The Orchestra of the Eighteenth Century continues along its vibrant music-making journey, very much in the spirit of its founder Frans Brüggen, but now with invited conductors. In order to tackle the mighty Missa Solemnis by Beethoven, the orchestra has gone into partnership with the highly-regarded Daniel Reuss, who has recorded a sizeable number of critically-acclaimed choral masterpieces, many of them with Cappella Amsterdam.

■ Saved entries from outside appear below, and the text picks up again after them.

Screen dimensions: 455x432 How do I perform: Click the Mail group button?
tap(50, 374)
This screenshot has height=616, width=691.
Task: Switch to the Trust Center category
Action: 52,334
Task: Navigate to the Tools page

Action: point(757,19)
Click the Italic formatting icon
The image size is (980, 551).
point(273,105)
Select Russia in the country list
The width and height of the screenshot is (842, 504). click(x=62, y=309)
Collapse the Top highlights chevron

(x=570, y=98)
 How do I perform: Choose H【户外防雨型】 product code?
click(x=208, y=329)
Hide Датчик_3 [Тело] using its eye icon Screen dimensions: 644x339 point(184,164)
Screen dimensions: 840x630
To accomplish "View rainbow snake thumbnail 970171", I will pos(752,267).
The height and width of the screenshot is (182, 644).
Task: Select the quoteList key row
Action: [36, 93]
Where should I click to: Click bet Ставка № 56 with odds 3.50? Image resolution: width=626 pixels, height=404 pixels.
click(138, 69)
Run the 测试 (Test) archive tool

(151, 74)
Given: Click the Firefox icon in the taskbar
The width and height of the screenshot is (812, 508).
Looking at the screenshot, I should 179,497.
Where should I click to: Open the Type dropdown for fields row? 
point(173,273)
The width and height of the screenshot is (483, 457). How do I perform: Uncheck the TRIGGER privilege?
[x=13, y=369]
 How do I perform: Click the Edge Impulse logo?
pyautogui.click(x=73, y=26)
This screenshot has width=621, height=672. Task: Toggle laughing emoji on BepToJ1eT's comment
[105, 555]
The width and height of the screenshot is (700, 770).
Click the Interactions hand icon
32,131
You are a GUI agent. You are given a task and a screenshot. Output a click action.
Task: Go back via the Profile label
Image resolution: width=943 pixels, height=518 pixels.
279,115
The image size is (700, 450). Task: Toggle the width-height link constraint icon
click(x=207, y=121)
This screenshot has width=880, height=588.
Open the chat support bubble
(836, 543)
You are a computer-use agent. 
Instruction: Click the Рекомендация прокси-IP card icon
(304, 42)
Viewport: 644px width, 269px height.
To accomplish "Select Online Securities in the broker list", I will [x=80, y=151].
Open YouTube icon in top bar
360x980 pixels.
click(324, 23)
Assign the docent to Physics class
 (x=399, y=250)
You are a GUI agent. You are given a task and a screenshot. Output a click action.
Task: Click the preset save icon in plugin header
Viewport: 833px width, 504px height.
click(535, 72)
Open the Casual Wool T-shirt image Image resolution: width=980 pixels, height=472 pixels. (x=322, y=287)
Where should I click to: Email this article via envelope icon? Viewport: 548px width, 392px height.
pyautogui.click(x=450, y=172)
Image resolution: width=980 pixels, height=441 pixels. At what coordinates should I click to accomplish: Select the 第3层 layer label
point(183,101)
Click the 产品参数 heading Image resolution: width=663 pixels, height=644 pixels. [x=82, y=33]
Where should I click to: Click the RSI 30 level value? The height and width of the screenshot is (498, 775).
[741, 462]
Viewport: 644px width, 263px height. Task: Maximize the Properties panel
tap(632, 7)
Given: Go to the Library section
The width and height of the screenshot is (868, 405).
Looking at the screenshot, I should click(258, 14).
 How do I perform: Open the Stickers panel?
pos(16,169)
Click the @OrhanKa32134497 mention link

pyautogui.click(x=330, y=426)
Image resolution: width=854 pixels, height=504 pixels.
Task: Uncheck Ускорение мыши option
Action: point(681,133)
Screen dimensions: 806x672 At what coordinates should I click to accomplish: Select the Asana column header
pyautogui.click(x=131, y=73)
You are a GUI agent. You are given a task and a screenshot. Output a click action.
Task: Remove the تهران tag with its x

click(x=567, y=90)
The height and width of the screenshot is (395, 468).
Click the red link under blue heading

This fine example of a Dutch chorus is possessed of all the right skills needed for climbing this glorious mountain of a work, notably vocal agility and stamina.
The chorus is joined by an out standing quartet of soloists in Carolyn Sampson, Marianne Beate Kielland, Thomas Walker and David Wilson-Johnson.The Orchestra of the Eighteenth Century has had much experience already performing the music of Beethoven with period instruments (and its current concert schedule embraces symphonies, piano concertos and Fidelio), all the more necessary with a work as demanding as the Missa Solemnis (a composition dating from 1819-23).
This new recording is accompanied not just by an elegant essay from Bas van Putten, but also by a fascinating series of images captured by photographer and violinist Annelies van der Vegt across the Netherlands during the course of the orchestra’s concert tour with the Missa Solemnis.